I repeated all this to Mitsuko and asked if it was true.
“Yes, of course,” she replied casually. “I told my family he has two offices, one in Imabashi and one over here, and I gave them this number. Why don't you tell your husband something like that too, Sister? You could say it's a branch of our Semba shop if you want to, or just make up anything you like.”
So I found myself sinking deeper and deeper into the quicksand, and although I said to myself I had to escape, by this time I was helpless. I knew I was being used by Mitsuko and that all the while she was calling me her dear sister she was actually making a fool of me.
. . . Yes, now that I think of it, Mitsuko once told me: “I'd much rather be worshiped by someone of my own sex. It's natural for a man to look at a woman and think she's beautiful, but when I realize I can have another woman infatuated with me, I ask myself if I'm really
that
beautiful! It makes me blissfully happy!”

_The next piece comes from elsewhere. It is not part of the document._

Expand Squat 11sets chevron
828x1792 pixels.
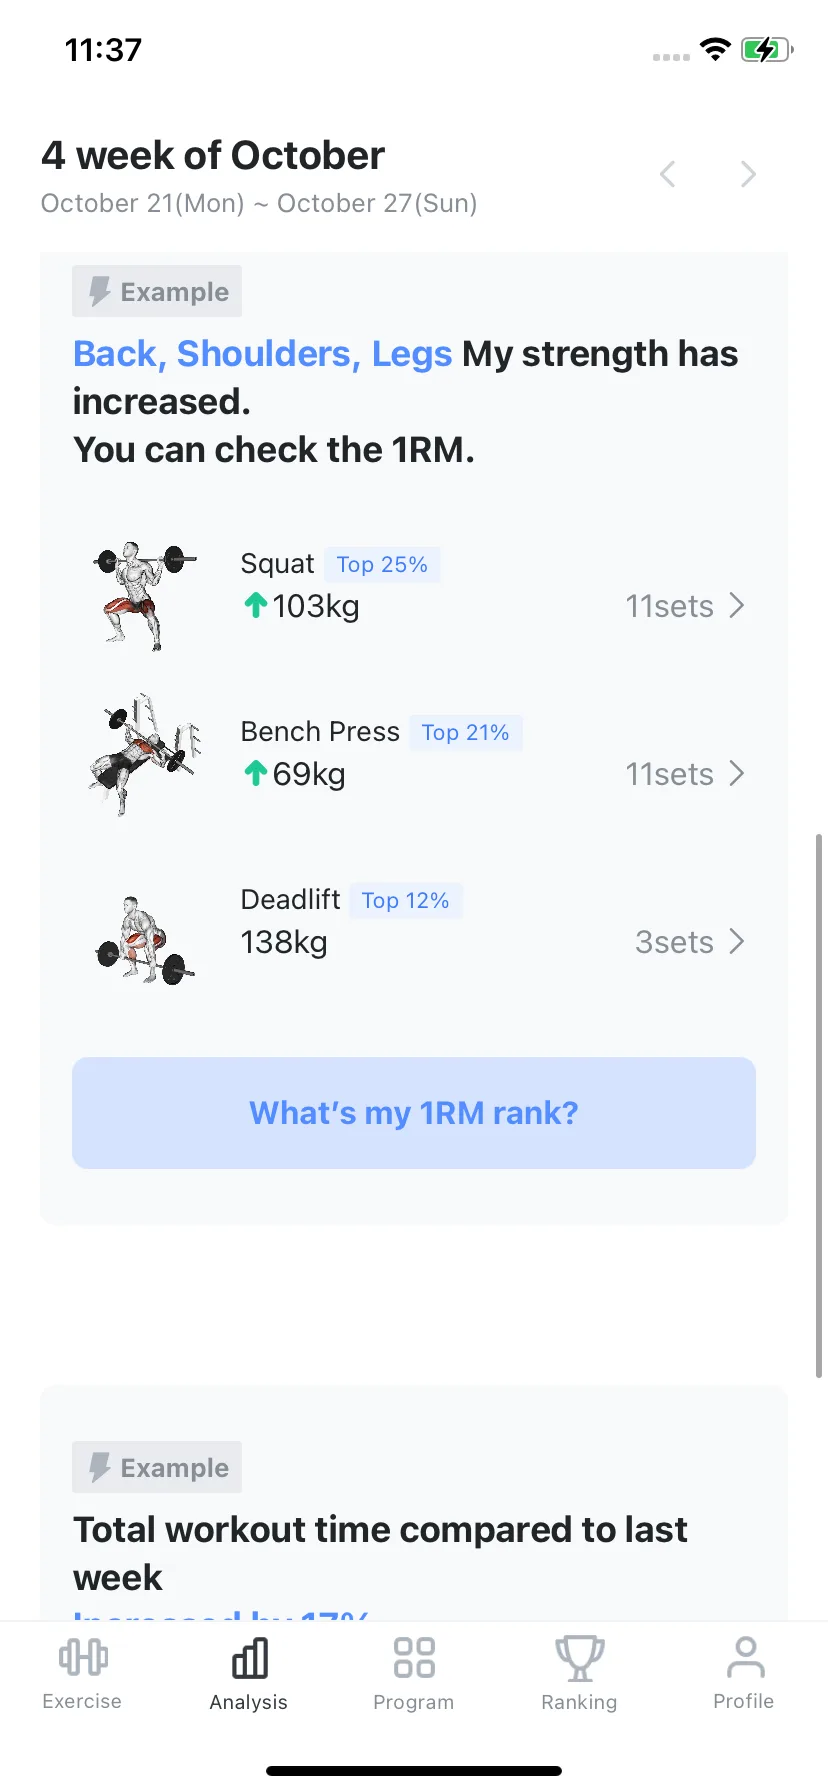click(737, 605)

No doubt that was the kind of vanity that made her want to steal away my love for my husband, and yet I was sure Mitsuko's own heart was drawn to Watanuki. Still, I felt I couldn't stand being parted from her again, and so, jealous as I was, I kept pretending to be confident of her love, never breathing a syllable of Watanuki's name. I'm sure she saw through my pretense. Even though she always called me her older sister, I had become the one to defer to her, as if I were the younger one.
One day when we were together at the inn as usual, she said: “Sister, would you be unwilling to see Watanuki? . . . I don't know what you think of him, but he hasn't been able to get over feeling sorry for what happened, and he says he's anxious to meet you again, so that we can all be friends. Eijiro's not a bad person; I believe you'd like him if you got to know him.”

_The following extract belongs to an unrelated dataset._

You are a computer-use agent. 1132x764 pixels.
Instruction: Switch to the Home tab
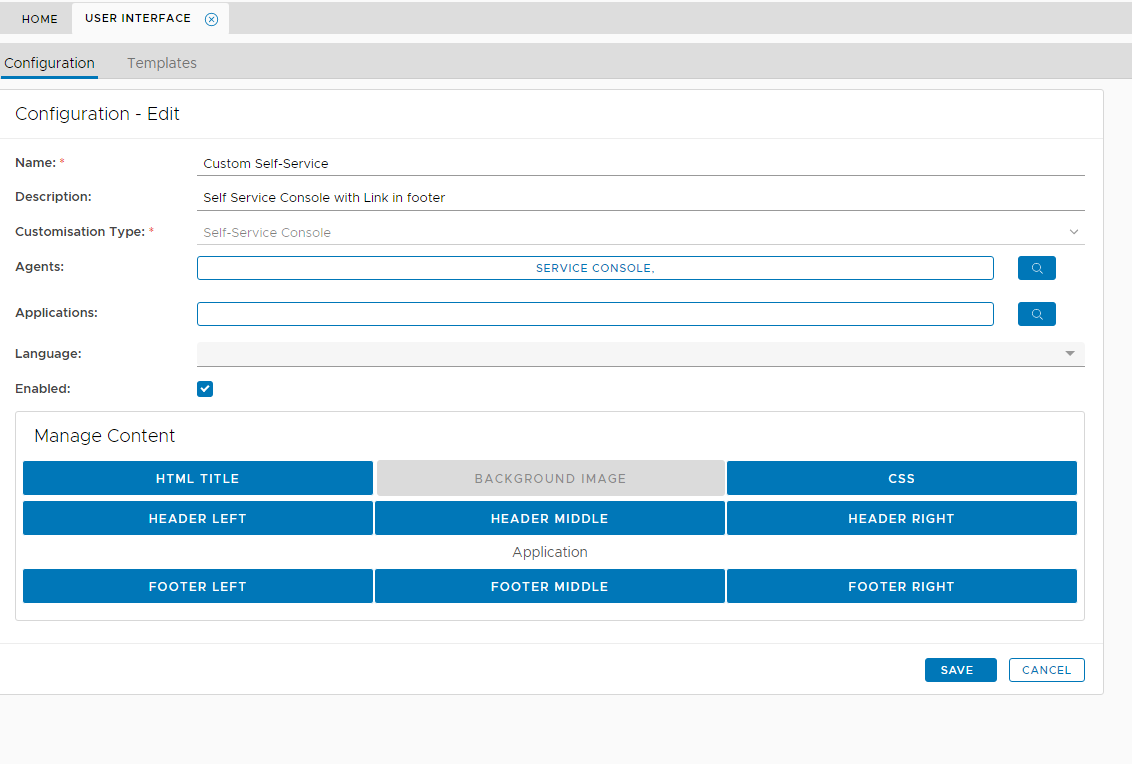40,19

“Yes, we ought to get acquainted. It's strange not to have anything to do with each other, and if that's what he says, I'd like to meet him too. If he's somebody
you're
fond of, Mitsu, I'm sure I'll be fond of him myself.”

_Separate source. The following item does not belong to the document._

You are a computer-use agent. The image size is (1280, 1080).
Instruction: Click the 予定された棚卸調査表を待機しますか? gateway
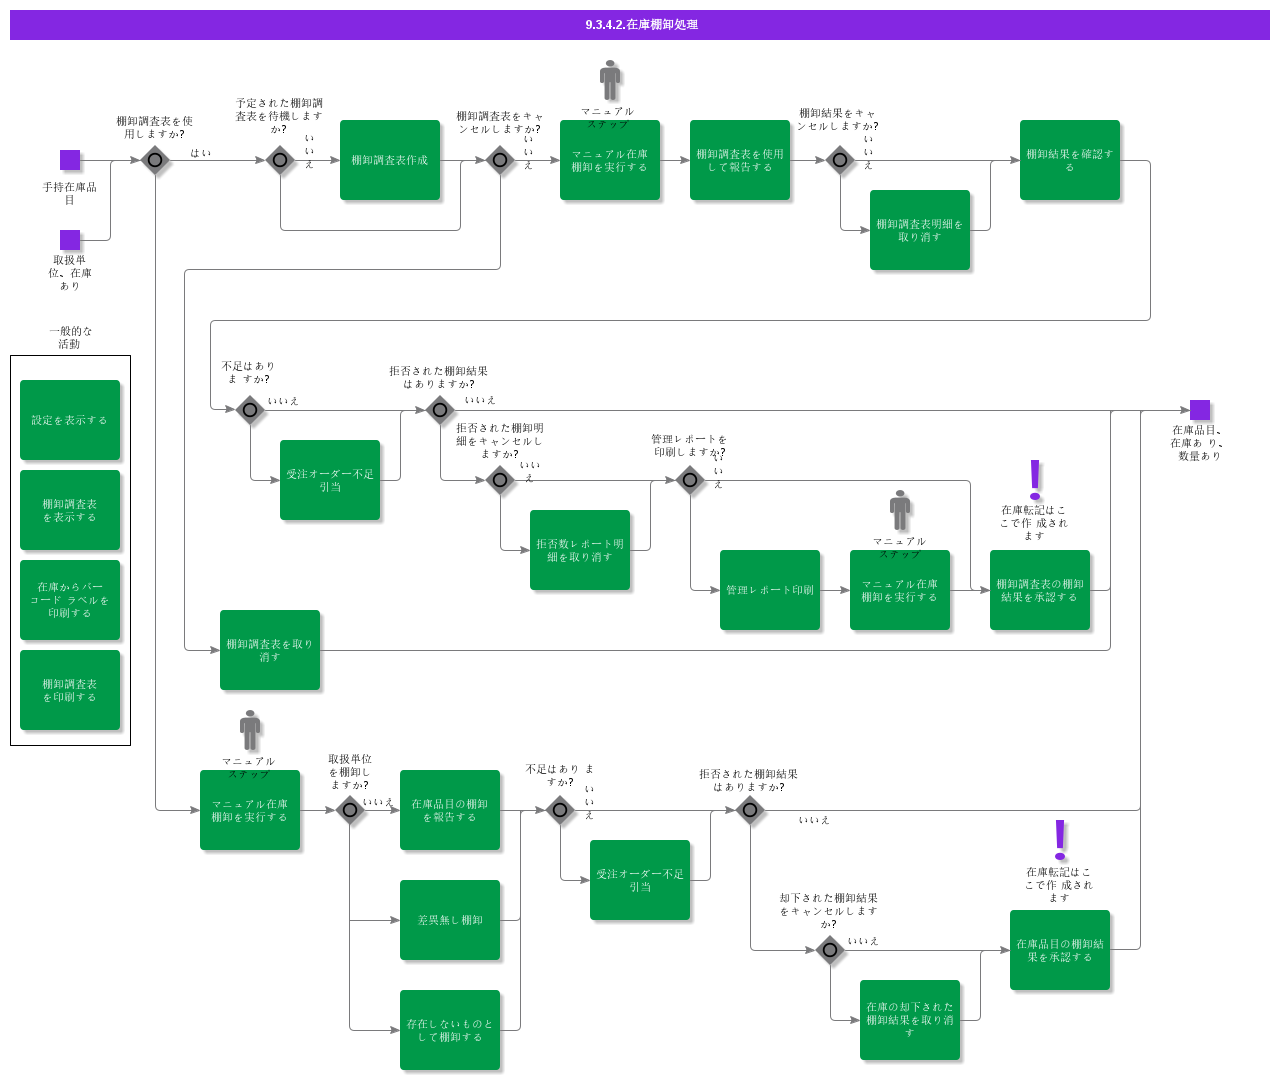pyautogui.click(x=280, y=160)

“Yes, I'm sure you will. Then you'll see him today?”
“Anytime at all. But where is he now?”
“He came here to the inn a while ago.”
That was what I had been expecting, and I said: “Have him come in, then.”
Watanuki promptly joined us.
“Ah, Sister, it's you!” Now he was calling me Sister, though I had been Mrs. Kakiuchi to him the time before. But the moment he saw me he knelt down into a formal posture, as if he felt intimidated. “I can't apologize enough for the other night. . . .”
Anyway, that first meeting had been late at night, when he was in someone else's kimono; this time it was bright daylight, and he was wearing a dark-blue jacket and white serge trousers. I had a different impression—he seemed about twenty-six or -seven, but with an even fairer complexion than I remembered. How extraordinarily handsome! I thought. And yet in fact I found him rather expressionless, pretty as a picture but somehow out of another era.
“He reminds you of that matinee idol Okada Tokihiko, doesn't he?” Mitsuko remarked. Actually, he looked much more feminine than Tokihiko—his eyes were narrow, with rather plump eyelids, and there was something shifty about him, a sort of nervous twitch to his eyebrows.
“Eijiro, you needn't be so ceremonious. Sister doesn't have anything against you.”
Mitsuko was doing her best to intercede, but for my part I couldn't warm up to him. I couldn't overcome my dislike for the fellow. Maybe Watanuki sensed that, for he kept to his formal pose, solemn and unsmiling.
Only Mitsuko seemed to enjoy the situation.
“What's wrong, Eijiro?” she said, laughing. “You seem out of sorts. With a face like that, you're not being very polite to Sister, are you?” He was still looking serious as she gave him a meaningful glance and poked his cheek with her fingertip. “Listen, Sister. The truth is, he's jealous.”